Friday, December 15, 2017

Cape Agulhas, Winery and Hermanus

These pictures don't do justice to the beautiful big sky vistas of the area.

The lighthouse at the cape.
Colin, my original tent mate David from Switzerland and me.
The whole group minus Jay.

At the very southern end of Africa.


Irish David.
Lunch and a sampling.
The coast at Hermanus.

Friday, December 15th.
It was very cold during the night. I don't know if it was because Nathan had upgraded to a room but the tent was cold. I got up at 1:30 for a pee and put on long pants, an extra shirt and a jumper. Even then I was cool for the rest of the night. But it quickly warmed up when the sun came up and I was packing up.

We had the luxury of a bit of a late morning take off – 8:00. However, we made a wrong turn on the dirt road leaving the Round The Bend camp and Colin had to make a ten point turn with the truck on a single lane dirt road to get back on track. That set us back about a half hour.

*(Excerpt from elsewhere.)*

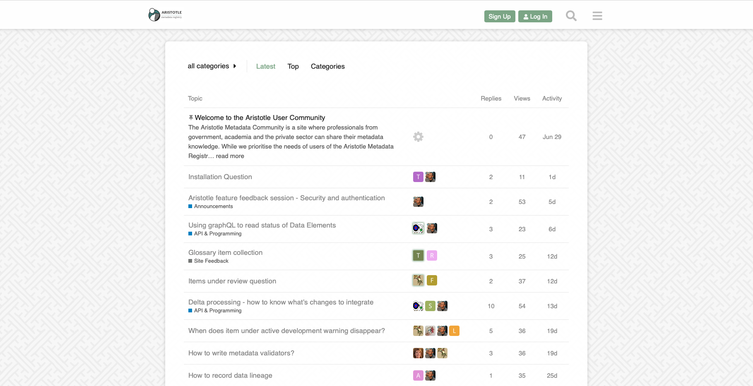This screenshot has height=386, width=753.
Task: Open the search magnifier icon
Action: [x=571, y=16]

Then we drove towards the coast. We stopped at Cape Agulhas, which is the southern most point of the continent of Africa. Most people think that Cape Hope is, but it is not. That is actually the 'southern most westerly point' of Africa. This is the point where the Indian Ocean and the Atlantic meet. The point is quite rugged and at the moment they are fixing the road and building a monument. We posed for pictures at the marker. Unfortunately Jay was not there for the photo.

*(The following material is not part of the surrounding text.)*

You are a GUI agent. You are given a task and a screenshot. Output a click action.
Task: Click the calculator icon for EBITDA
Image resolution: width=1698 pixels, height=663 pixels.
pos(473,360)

Then we drove to a small town for a break. I asked Jay to take Colin into the shop so I could talk to the group about the tipping guidelines to try to get everyone on the same page. This is always a contentious issue and often gets left to the last minute. Some people are comfortable tipping and others, especially young people on budgets are not. But the trip notes always mention that tips are more or less expected, especially if you are happy with the trip. I know from my experiences that the guides and drivers do depend on the tips, as their pay is not necessarily the best, especially when you consider they are on duty 24 hours a day for the length of the trip. They give up their whole life until the trip is completed. Plus they are not full time employees of either Intrepid or Gadventures and if there are no trips (because of the rainy season, or lack of bookings) they don't work and don't get paid. All of the guides and drivers I have had have been excellent, dedicated people who are great advocates for their respective company and overlanding in Africa. Therefore, I feel that the guidline of $4-$6 per day per person is not unwarranted. I also believe that all the money should be put into an envelop from the group rather than individual tips. That way it is anonymous and from the whole group.

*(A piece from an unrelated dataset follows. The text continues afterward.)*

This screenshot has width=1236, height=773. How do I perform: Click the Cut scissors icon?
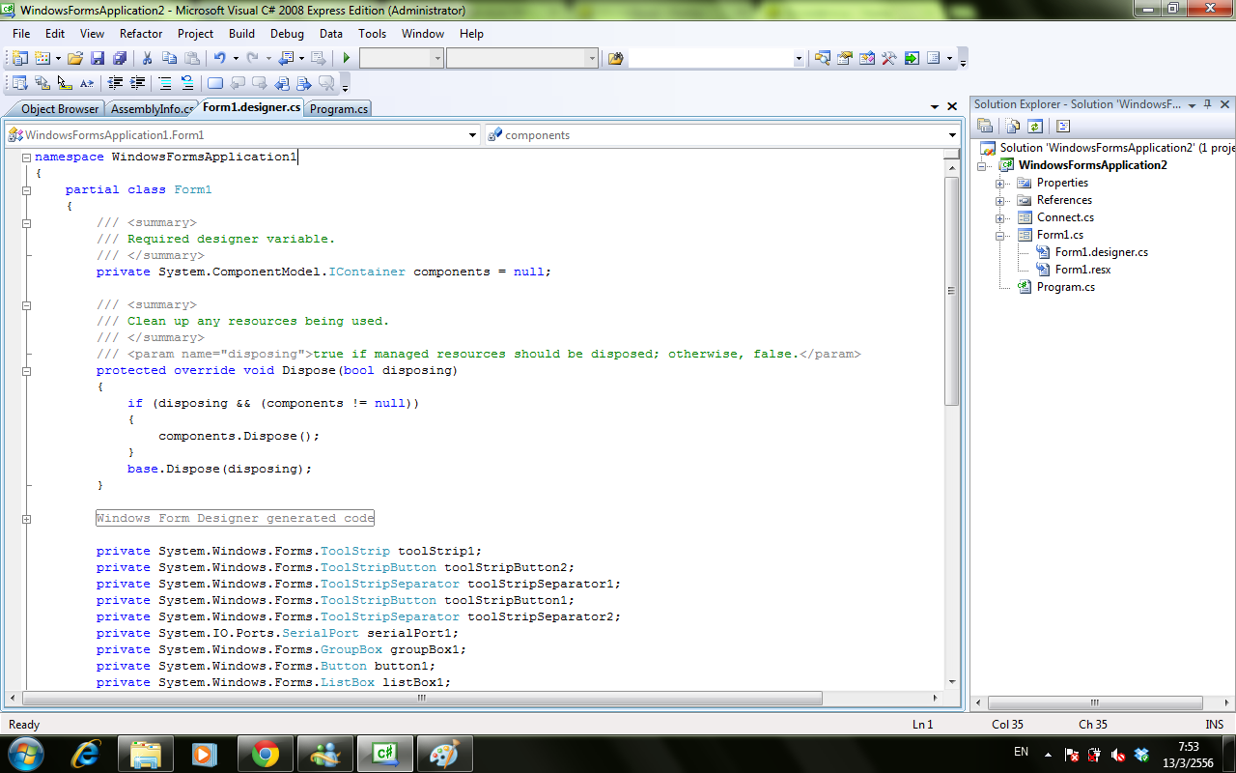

The next stop was about two hours later at the Walker Bay Vineyards and Birkenhead Estate and Brewery. We had lunch here and a wine tasting or a craft beer tasting. I opted for the beer, six small glasses which were all quite nice except the last which tasted like Hoegaarden.

After that we drove to the seaside town of Hermanus where our last campground of the trip is located. We pitched our tents and cleaned up in preparation for our last meal together.

We drove back into Hermanus and spent an hour wandering around the seashore from which you can often see whales, but unfortunately we were out of season. Then we met at the Lemon Batta Seafood Restaurant. I had an excellent seared sesame crusted tuna steak for $15. We wanted to do the tip presentations to Jay and Colin at the restaurant but it was too noisy, so after dinner we drove back to camp and made the presentations to them on the truck. I presented to Colin and Nathan to Jay and Joan sang a song she wrote for them about the trip. It's funny that we were the three teachers. Both Colin and Jay thanked us for being a great group and making their jobs easy and Colin said that by us coming to Africa and spending our money and buying things we are helping to improve the lives of some Africans. He also said that the money we gave him would go along way to help him and his family when the rest of the extended family drops in unannounced over the holidays. It is sad to be ending the trip but we still have one more drive in the morning.